4.) Trey Mullinax – another mainstay in stats rankings this year. As I have said with several players, this is the field to get his first win against. He was T2 at Valero, in Texas, earlier this year.
5.) Scottie Scheffler – his stats are helped by a small number of PGA rounds. Scheffler is still on the Web.com Tour but he is really good. He was born in Texas and played college golf at the University of Texas. He will win on the PGA, it just might be a little too early.
Lastly, here are five golfers with a strong history at the AT&T Byron Nelson.
Jimmy Walker: In the last five years he has finishes of; T6 (2018), T24 (2016), T2 (2015), and T37 (2014). Jimmy’s best golf is behind him and health is always a concern. If he can ever be as good as he once was, Texas would be the place. Walker is 67th for my stats data.
Marc Leishman: In the last five years he has finishes of; 2nd (2018), T13 (2017), MC (2016), MC (2015), and T3 (2014). Where there is wind, Leishman will contend (it’s an Aussie thing). Leishman is 21st for my stats data.
Charles Howell III (Chuckie three sticks): In the last five years he has finishes of; T9 (2018), T4 (2016), MC (2015), and T3 (2014). The automatic cut maker has missed two cuts in a row. After starting the season with his best golf in years Howell is now, uncharacteristically, missing cuts. Howell is 24th for my stats data.
Jordan Spieth: In the last five years he has finishes of; T21 (2018), MC (2017), T18 (2016), T30 (2015), and T37 (2014). I thought maybe Spieth had retired from golf. Even with his past successes in Texas, I can’t back him until he proves he can get out of his own way. Spieth is 74th for my stats data.
Brook Koepka: In the last five years he has finishes of; T50 (2017), 2nd (2016), T16 (2015), and MC (2014). Let’s face it, Brooks is warming up for next week’s major. With that said, he could win against this field in practice mode. Koepka is 3rd for my stats data.
As I will say each week, there are certainly many other golfers to consider for contention in this tournament. This gives you a quick glance at some guys that could be in contention come Sunday based particular information. Once again, the best method to narrow things down would be to take a combination of factors into consideration. There are many in the golf betting/fantasy community that look very strongly at one of these methods over any others. Some that discount a method, or two, completely (there is always a debate as to whether course history is really a thing).

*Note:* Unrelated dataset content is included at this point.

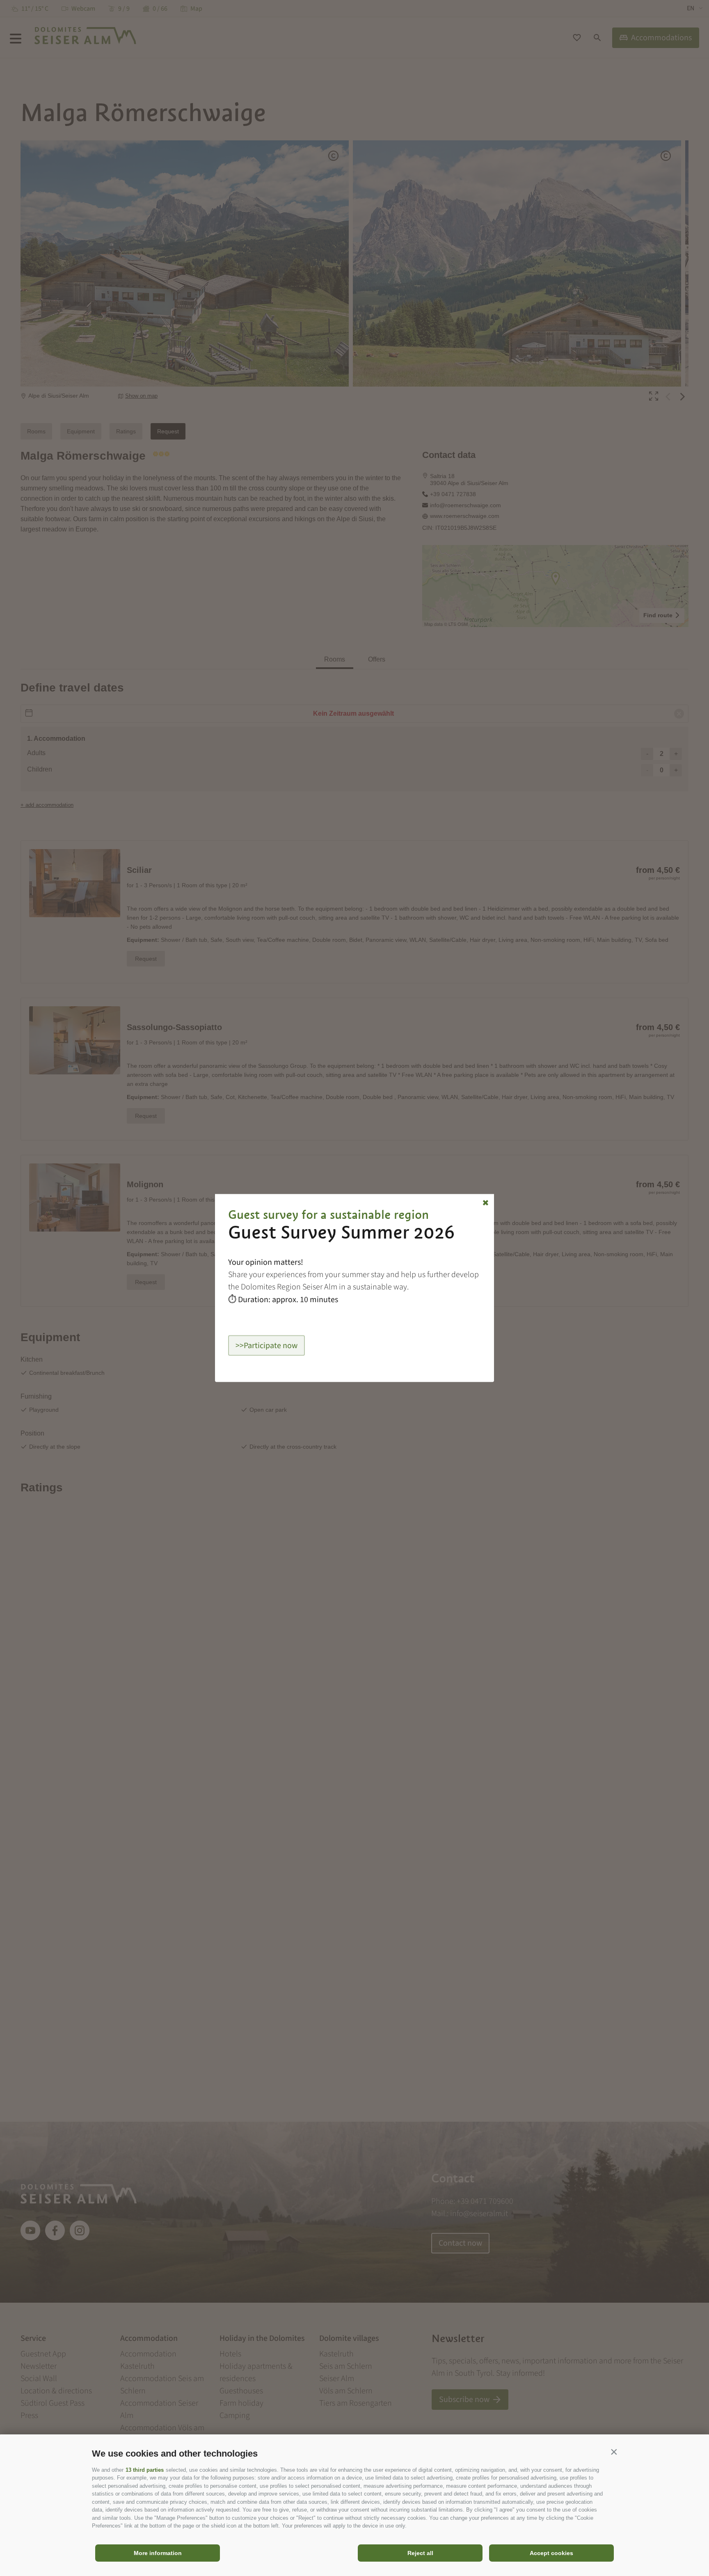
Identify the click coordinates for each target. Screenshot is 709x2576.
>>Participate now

This week there was not much overlap between the three categories. I did give my stats data rankings for the golfers in the other two categories for reference. This is what some might call a “weak” field but this type of tournament brings many golfers into contention that aren’t normally there. Matsuyama, Stenson, and Brooks are the three biggest names and could certainly run away with this if on their game. Outside of that it is a wide open tournament. I think many of the names on this list will fair well in this tournament. The winner may even be among them (Scottie Scheffler, sshhhh!).